* [Record list]
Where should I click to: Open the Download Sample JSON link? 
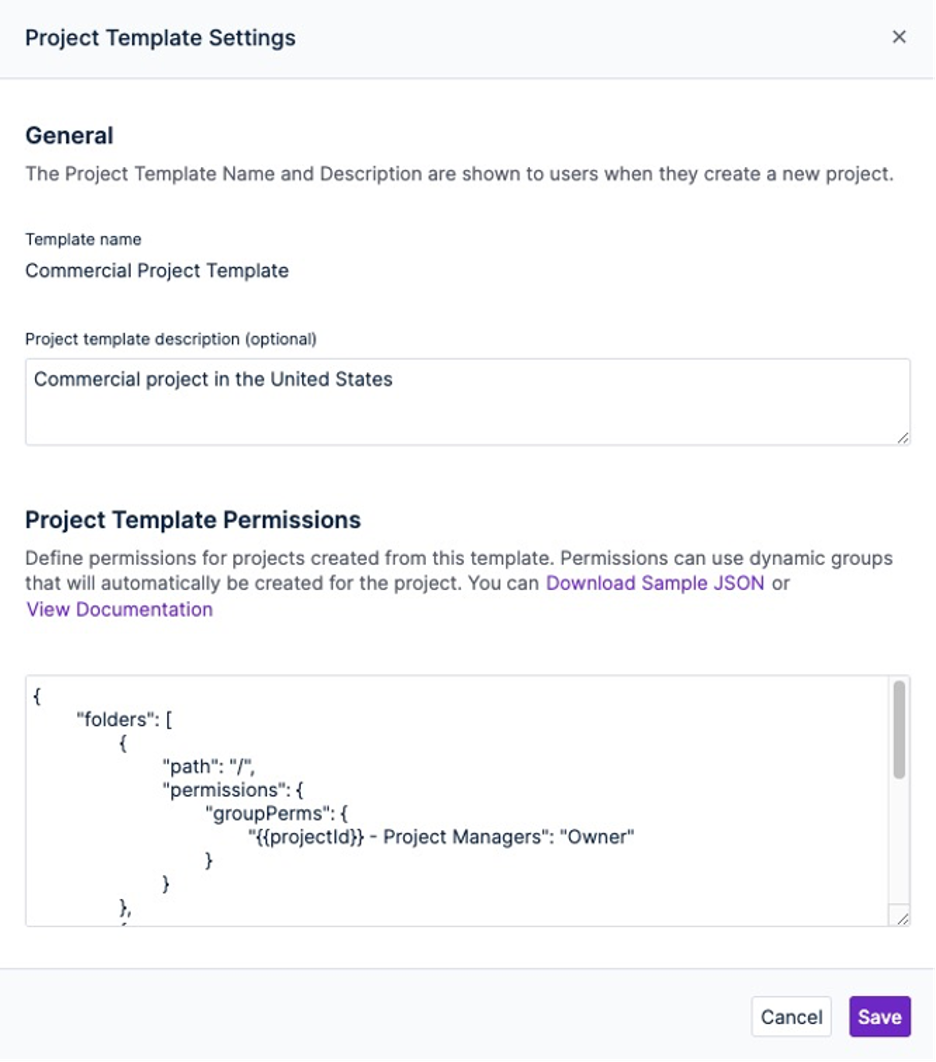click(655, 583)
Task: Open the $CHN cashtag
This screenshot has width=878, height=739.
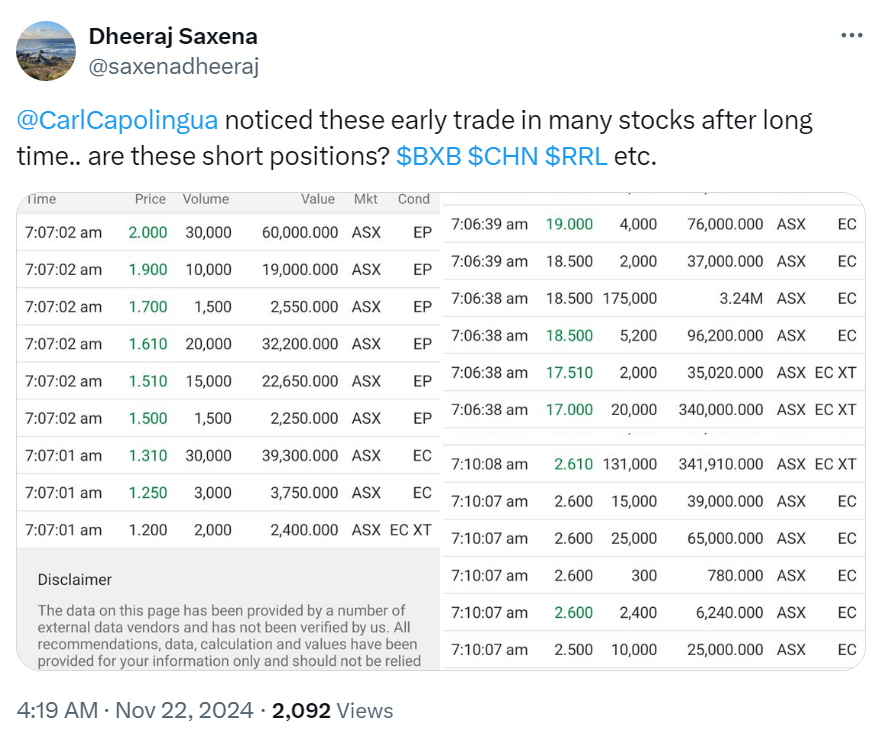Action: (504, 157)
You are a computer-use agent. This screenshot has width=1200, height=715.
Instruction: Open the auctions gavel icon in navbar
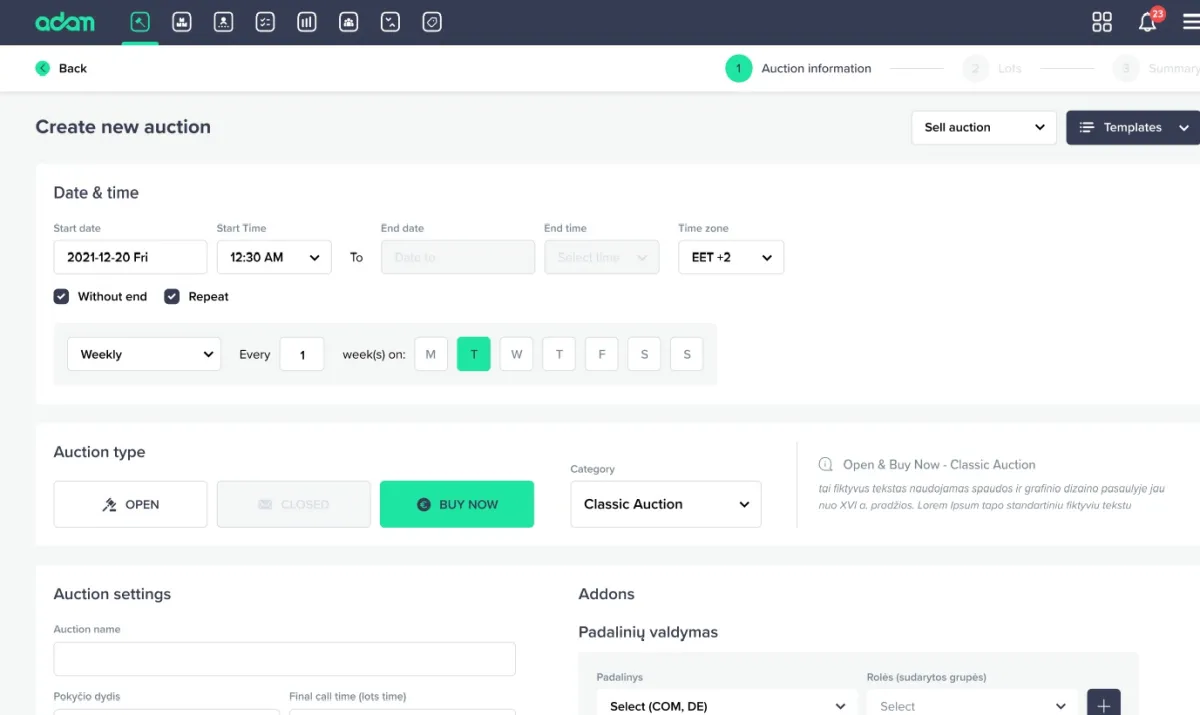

* [Goal]
Copy every row above word for word, leaving the pictures out of your copy.

* [Expected output]
Where should I click to: Open the Download Sample JSON link? 
click(655, 583)
Task: Open the $CHN cashtag
This screenshot has width=878, height=739.
Action: (504, 157)
You are a computer-use agent. This screenshot has width=1200, height=715.
Instruction: Open the auctions gavel icon in navbar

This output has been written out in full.